Enacyloxin IIa, an inhibitor of protein biosynthesis that acts on elongation factor Tu and the ribosome

Abstract

This work analyzes the action of enacyloxin IIa, an inhibitor of bacterial protein biosynthesis. Enacyloxin IIa [IC50 on poly(Phe) synthesis ~70 nM] is shown to affect the interaction between elongation factor (EF) Tu and GTP or GDP; in particular, the dissociation of EF-Tu.GTP is strongly retarded, causing the K(d) of EF-Tu.GTP to decrease from 500 to 0.7 nM. In its presence, the migration velocity of both GTP- and GDP-bound EF-Tu on native PAGE is increased. The stimulation of EF-Tu.GDP dissociation by EF-Ts is inhibited.
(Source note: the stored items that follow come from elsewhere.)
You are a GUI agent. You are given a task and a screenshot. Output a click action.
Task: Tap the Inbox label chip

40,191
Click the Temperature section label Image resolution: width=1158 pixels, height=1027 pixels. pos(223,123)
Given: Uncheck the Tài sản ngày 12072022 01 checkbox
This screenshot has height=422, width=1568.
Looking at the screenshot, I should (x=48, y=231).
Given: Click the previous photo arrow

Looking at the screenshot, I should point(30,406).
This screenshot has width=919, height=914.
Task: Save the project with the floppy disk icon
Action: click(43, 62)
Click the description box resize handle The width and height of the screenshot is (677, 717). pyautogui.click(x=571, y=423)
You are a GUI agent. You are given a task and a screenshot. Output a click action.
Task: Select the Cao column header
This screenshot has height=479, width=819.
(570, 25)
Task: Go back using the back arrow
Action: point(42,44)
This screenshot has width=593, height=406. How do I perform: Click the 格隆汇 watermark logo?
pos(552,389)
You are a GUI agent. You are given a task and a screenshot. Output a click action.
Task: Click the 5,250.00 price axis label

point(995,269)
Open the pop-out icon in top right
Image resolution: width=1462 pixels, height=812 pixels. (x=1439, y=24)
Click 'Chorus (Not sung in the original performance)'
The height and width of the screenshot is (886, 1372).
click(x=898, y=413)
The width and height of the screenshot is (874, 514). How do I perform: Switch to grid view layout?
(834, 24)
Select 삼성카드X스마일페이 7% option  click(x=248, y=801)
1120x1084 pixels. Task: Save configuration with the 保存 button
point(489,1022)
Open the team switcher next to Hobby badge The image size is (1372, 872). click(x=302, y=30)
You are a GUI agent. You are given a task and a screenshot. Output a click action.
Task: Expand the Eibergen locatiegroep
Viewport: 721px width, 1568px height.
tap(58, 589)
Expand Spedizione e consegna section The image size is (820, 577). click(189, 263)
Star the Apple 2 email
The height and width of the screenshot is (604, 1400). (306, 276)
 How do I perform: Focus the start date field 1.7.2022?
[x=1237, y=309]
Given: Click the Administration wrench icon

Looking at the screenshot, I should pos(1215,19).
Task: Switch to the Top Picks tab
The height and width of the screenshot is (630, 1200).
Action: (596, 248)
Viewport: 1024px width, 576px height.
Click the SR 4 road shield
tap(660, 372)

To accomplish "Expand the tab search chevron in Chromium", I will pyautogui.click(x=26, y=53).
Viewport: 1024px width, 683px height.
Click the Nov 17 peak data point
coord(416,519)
EF-Tu.GTP can still form a stable complex with aminoacyl-tRNA (aa-tRNA), but it no longer protects aa-tRNA against spontaneous deacylation, showing that the EF-Tu.GTP orientation with respect to the 3' end of aa-tRNA is modified. However, the EF-Tu-dependent binding of aa-tRNA to the ribosomal A-site is impaired only slightly by the antibiotic and the activity of the peptidyl-transferase center, as determined by puromycin reactivity, is not affected. In contrast, the C-terminal incorporation of Phe into poly(Phe)-tRNA bound to the P-site is inhibited, an effect that is observed if Phe-tRNA is bound to the A-site nonenzymatically as well. Thus, enacyloxin IIa can affect both EF-Tu and the ribosomal A-site directly, inducing an anomalous positioning of aa-tRNA, that inhibits the incorporation of the amino acid into the polypeptide chain. Therefore, it is the first antibiotic found to have a dual specificity targeted to EF-Tu and the ribosome.